Output each entry that follows exactly. Images stay out.

━━ Material shown

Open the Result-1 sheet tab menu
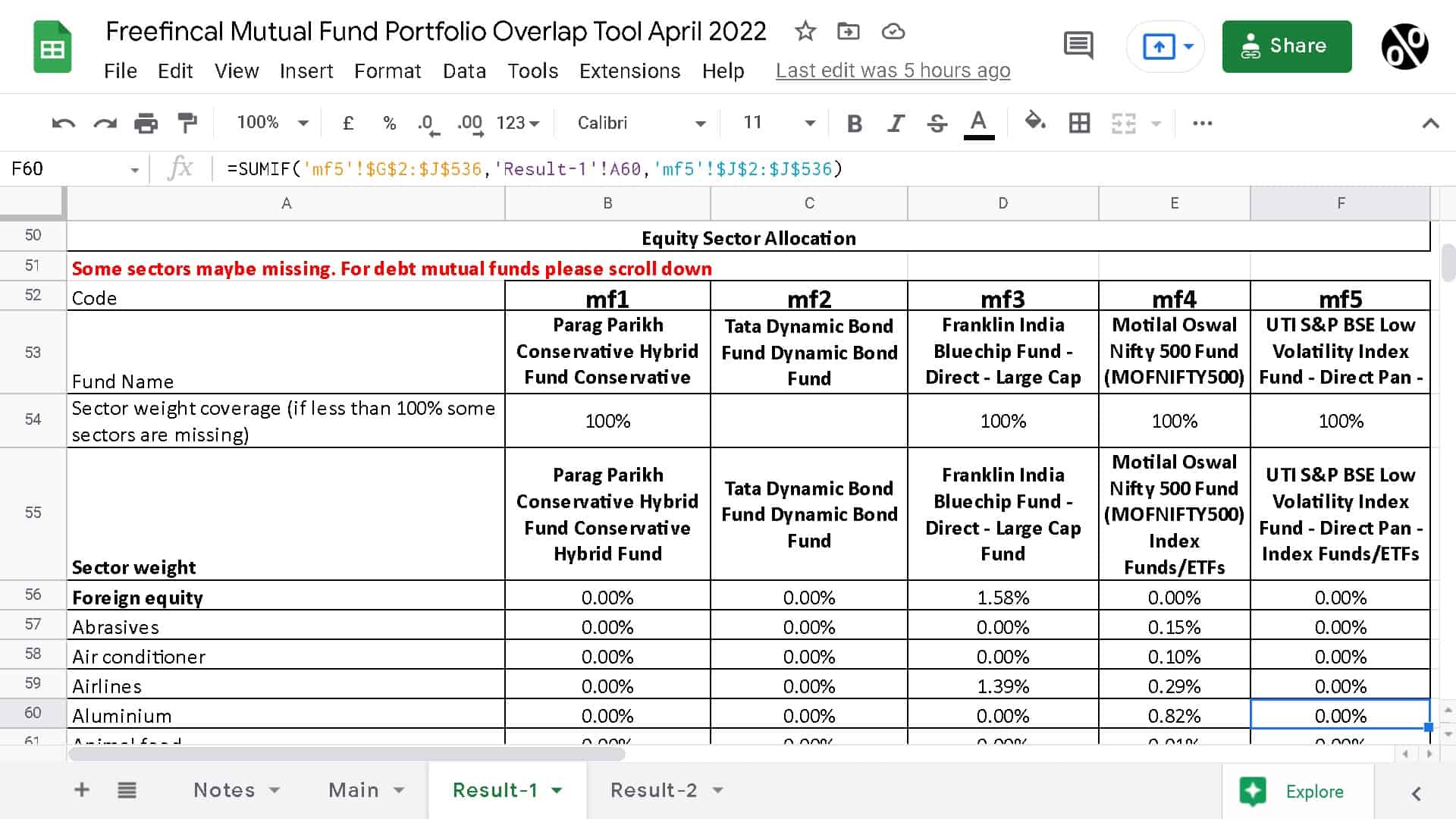The height and width of the screenshot is (819, 1456). tap(557, 790)
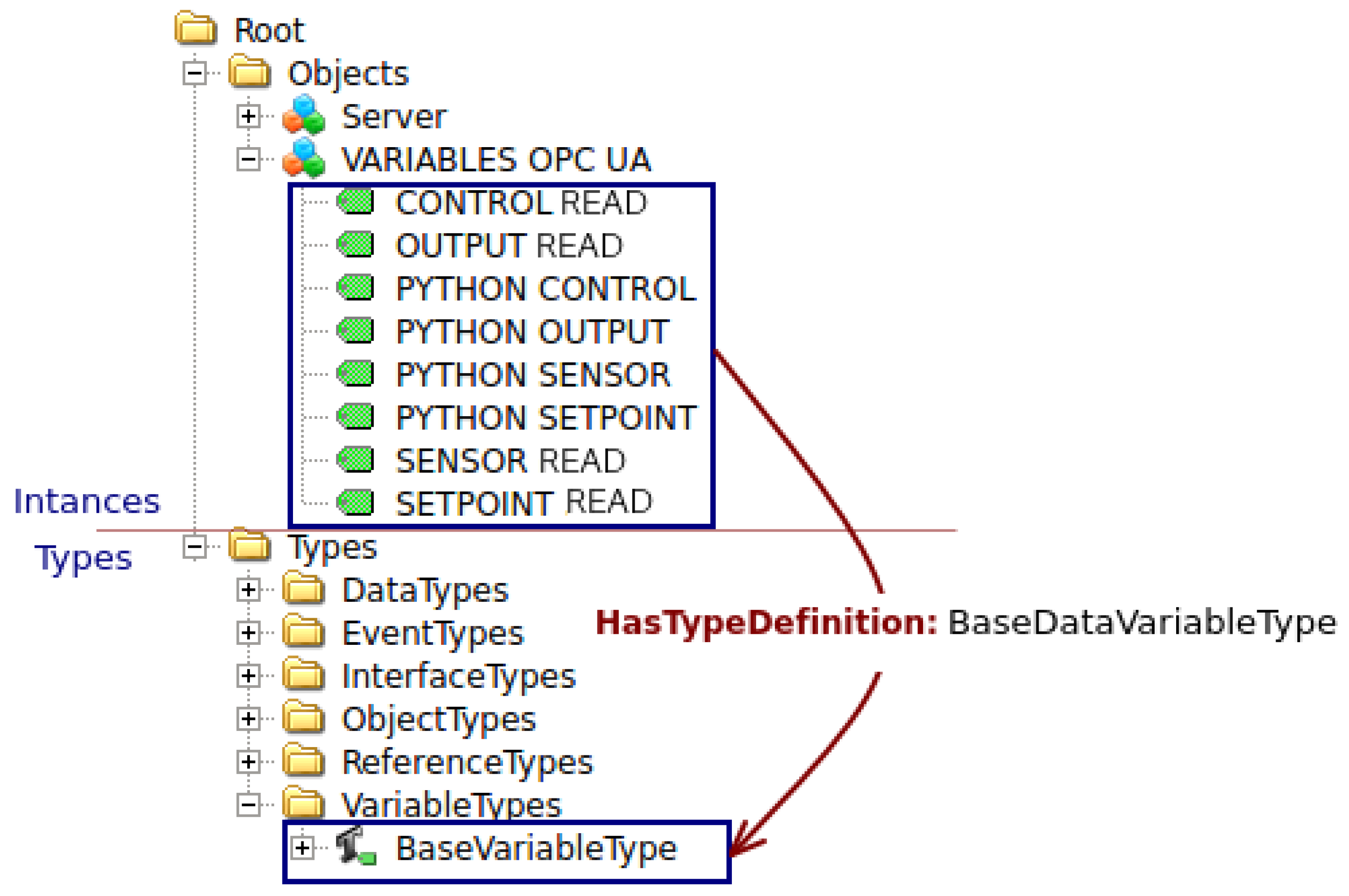Expand the BaseVariableType node
Image resolution: width=1349 pixels, height=896 pixels.
302,847
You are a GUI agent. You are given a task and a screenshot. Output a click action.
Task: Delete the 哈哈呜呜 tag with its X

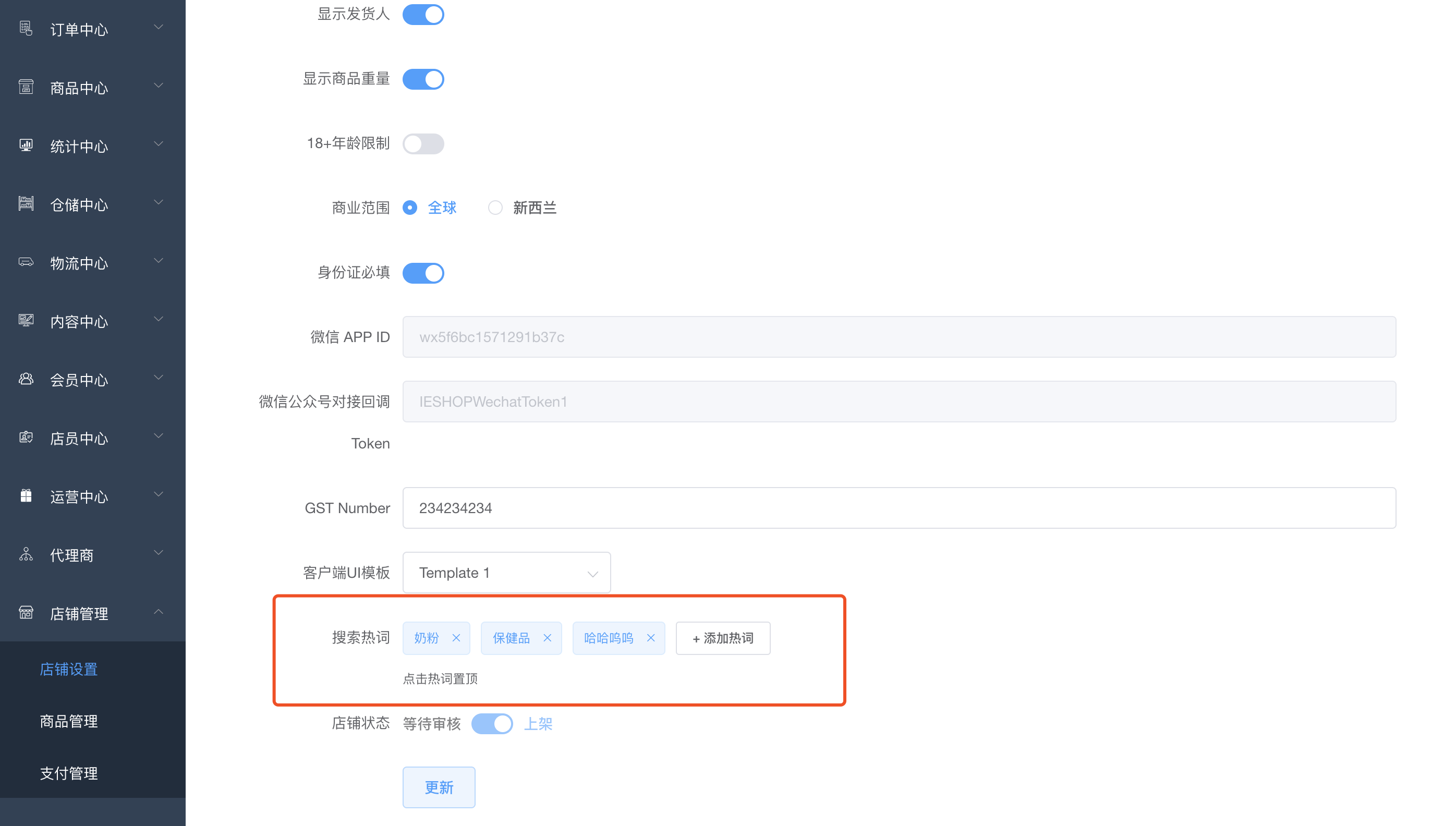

━━━━

### Solution to the problem
Open the Result-1 sheet tab menu
The height and width of the screenshot is (819, 1456). tap(557, 790)
Expand the BaseVariableType node
Image resolution: width=1349 pixels, height=896 pixels.
302,847
You are a GUI agent. You are given a task and a screenshot. Output a click action.
Task: Delete the 哈哈呜呜 tag with its X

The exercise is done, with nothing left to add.